What is the Inside of the Fireplace Called?
The inside of the fireplace is called the firebox. The firebox is where logs are located and where the fire burns.
In this post, we’ll also reference the mantel, hearth and surround. Take a look at this fireplace diagram to identify the parts of a fireplace.
What Type of Paint do you use on the Inside of a Fireplace?
In the firebox, you should only use paint that is made for high temperatures. At your local hardware store, you can purchase spray paint which is suitable for high temperatures. This spray paint is commonly used on backyard fire pits, grills, stove top grates, and fireplaces.
If your fireplace doesn’t work, you don’t technically have to use high temperature spray paint. However, I find it is still best practice to use high heat spray paint. Just in case you (or a future homeowner) ever has the fireplace fixed, it is best to use the right paint.
What Color Paint should you use on a Firebox?
I prefer to use a black spray paint on the inside of a fireplace, though there are other colors available. Black is a great option for the firebox because it hides soot, creates depth, and complements most any fireplace surround (brick, stone, etc.).
Select a matte or flat finish so that it does not reflect light.

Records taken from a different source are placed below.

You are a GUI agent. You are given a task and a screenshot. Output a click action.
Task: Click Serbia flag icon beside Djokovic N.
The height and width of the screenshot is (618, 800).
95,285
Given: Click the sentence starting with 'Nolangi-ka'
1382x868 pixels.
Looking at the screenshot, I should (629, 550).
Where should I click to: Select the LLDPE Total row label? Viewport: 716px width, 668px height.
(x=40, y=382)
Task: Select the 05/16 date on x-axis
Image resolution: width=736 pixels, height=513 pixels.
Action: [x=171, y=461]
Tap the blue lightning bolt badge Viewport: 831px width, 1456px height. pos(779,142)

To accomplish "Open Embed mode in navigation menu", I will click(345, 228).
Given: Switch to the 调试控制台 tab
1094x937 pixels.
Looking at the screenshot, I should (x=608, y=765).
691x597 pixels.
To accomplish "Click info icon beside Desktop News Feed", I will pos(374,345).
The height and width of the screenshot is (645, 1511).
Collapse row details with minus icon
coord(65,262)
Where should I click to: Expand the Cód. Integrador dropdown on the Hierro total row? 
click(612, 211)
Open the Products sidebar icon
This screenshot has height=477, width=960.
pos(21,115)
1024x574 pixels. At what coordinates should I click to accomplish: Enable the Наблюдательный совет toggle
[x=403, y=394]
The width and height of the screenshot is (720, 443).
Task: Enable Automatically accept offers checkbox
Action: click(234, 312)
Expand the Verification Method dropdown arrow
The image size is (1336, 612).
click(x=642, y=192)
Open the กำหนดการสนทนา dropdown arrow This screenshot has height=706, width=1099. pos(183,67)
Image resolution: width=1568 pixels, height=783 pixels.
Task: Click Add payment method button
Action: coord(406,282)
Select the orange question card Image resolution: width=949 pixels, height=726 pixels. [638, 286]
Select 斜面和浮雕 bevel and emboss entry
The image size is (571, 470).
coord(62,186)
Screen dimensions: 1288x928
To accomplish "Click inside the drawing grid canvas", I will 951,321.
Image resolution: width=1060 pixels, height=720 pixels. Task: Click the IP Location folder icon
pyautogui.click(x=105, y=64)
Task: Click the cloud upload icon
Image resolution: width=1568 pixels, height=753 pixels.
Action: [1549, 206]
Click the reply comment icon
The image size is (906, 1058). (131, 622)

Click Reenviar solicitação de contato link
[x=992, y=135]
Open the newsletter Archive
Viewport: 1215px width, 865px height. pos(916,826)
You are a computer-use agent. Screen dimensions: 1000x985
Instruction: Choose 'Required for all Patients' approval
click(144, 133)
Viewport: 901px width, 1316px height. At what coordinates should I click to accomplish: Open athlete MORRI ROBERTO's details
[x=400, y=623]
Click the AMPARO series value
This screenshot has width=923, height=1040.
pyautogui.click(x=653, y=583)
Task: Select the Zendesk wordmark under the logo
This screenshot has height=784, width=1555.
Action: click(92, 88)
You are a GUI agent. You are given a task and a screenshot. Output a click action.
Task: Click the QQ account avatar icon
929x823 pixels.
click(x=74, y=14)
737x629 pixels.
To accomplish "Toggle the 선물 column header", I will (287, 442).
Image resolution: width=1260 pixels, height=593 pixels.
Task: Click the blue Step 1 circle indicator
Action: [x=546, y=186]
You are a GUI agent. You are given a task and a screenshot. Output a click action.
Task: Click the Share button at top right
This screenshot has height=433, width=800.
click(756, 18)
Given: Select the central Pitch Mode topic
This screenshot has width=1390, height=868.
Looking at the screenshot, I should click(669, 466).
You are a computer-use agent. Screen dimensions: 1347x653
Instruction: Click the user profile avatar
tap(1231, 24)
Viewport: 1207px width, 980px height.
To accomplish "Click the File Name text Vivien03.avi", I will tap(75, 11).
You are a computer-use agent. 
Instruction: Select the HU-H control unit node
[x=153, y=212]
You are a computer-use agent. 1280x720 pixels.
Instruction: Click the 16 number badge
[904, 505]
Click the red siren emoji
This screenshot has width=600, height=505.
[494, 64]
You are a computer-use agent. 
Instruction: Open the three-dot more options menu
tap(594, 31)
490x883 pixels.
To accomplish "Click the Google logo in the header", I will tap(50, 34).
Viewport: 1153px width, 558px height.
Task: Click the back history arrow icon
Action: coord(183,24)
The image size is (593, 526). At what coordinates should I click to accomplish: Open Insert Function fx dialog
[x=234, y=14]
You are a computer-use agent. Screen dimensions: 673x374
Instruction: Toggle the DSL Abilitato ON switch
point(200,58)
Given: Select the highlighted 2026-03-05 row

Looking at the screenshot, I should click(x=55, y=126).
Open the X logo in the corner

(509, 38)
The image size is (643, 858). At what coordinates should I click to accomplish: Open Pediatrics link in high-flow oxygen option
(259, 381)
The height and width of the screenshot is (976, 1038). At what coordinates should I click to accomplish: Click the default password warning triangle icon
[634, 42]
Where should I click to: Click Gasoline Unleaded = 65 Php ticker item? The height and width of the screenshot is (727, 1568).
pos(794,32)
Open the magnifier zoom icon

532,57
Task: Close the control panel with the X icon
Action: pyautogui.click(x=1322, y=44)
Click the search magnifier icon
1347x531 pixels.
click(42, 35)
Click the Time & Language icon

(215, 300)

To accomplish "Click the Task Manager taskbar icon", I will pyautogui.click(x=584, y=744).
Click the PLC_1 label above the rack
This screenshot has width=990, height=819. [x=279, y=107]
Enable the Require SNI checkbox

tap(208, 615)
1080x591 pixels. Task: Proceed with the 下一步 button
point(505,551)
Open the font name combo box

Psst… like the finish on the brick fireplace surround? Learn how to apply a german schmear finish to brick. If the german schmear technique is new to you, start by learning the difference between whitewash, german schmear, and mortar wash.
How to Paint the Inside of a Fireplace
Now, let’s get to the tutorial. This simple project will take only a few hours, including dry time. In fact, you might spend more time doing prep, than you’ll spend on the actual project!
Before beginning this project, remove the fireplace screen.
Clean the Firebox
First, sweep out debris inside the fireplace. Once swept, use a vacuum to remove any remaining dust inside the fireplace. Make sure to vacuum the floor, walls, and ceiling of the firebox.
Prepare for Painting
Next, tape off and/or tarp any surfaces that should be protected from the paint. This might include: the fireplace surround, the mantel, the hearth, and nearby walls or flooring.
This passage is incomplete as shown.